Membre de la famille des lamiacées (Lamiaceae) dont fait aussi partie la menthe, la sauge des bois fait partie du genre salvia qui compte pas moins de 1000 espèces. Parmi celles-ci, on retrouve la sauge officinale (Salvia officinalis) connue pour ses vertus médicinales ainsi que la Sauge des devins (Salvia divinorum), une drogue hallucinogène qui a déferlé la manchette à quelques reprises. C’est toutefois pour ses variétés ornementales résistantes au climat nordique que cette variété de salvia a été choisie vivace de 2019.

La petite histoire

La salvia, plus communément appelée sauge, est une plante originaire d’Eurasie. Elle compte de nombreuses espèces, dont toutes les variétés de sauge y compris les fines herbes utilisées en cuisine. Néanmoins, ce sont plusieurs centaines de variétés de salvias rustiques qui sont offertes pour la culture ornementale.

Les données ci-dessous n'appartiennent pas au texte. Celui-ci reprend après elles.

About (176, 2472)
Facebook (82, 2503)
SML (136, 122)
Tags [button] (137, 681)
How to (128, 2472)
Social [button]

Celles qui embellissent plus communément nos jardins sont la sauge des bois (Salvia nemorosa) et la sauge des prés (Salvia pratensis) ainsi que les hybrides qui en sont dérivés dont la Salvia x sylvestris et la Salvia x superbum.

De couleurs bleu violacé, les salvias peuvent aussi être trouvées dans différents tons de bleu, de rose, de mauve et de blanc. Leurs feuilles sont quant à elles de forme ovale et sont légèrement dentelées.

Il faut aussi savoir que la sauge des bois est une vivace pouvant atteindre jusqu’à 90 cm de hauteur. Elle est ainsi parfaite pour embellir les plates-bandes. On la préfèrera en massif pour un effet visuel réussi.

Culture et entretien

Comme dit précédemment, la sauge des bois demande peu d’entretien. Elle est par ailleurs très facile à cultiver même dans notre climat nordique. 

Pour s’épanouir et nous faire profiter de sa floraison hâtive, il suffit de la planter dans un sol riche en matières organiques où elle profitera d’une lumière directe durant au moins cinq à six heures par jour. Si votre sol n’est pas suffisamment riche, il est toujours possible d’y ajouter du compost ou de la tourbe avant la plantation.

Quant à son arrosage, la sauge se contente de bien peu. L’eau de pluie lui suffit amplement. Cependant, en période de canicule, si vous observez des signes de flétrissement, n’hésitez pas à intervenir.

À la fin de la période de dormance, soit au début du printemps, il est nécessaire de tailler les branches mortes et il peu être bon de fertiliser vos plants. Cela les aidera à bien entamer la saison et leur fournira les nutriments nécessaires pour croître. Vous pouvez répéter la fertilisation à la fin juin.

Et si vous désirez encourager vos plants de sauge à fleurir plus d’une fois durant la période estivale, il importe de supprimer les fleurs fanées dès qu’elles virent au brun. Coupez ensuite vos plants jusqu’au tiers de leur taille originale. Au bout de quatre à six semaines, si tout se passe bien, ils vous gratifieront de nouvelles fleurs.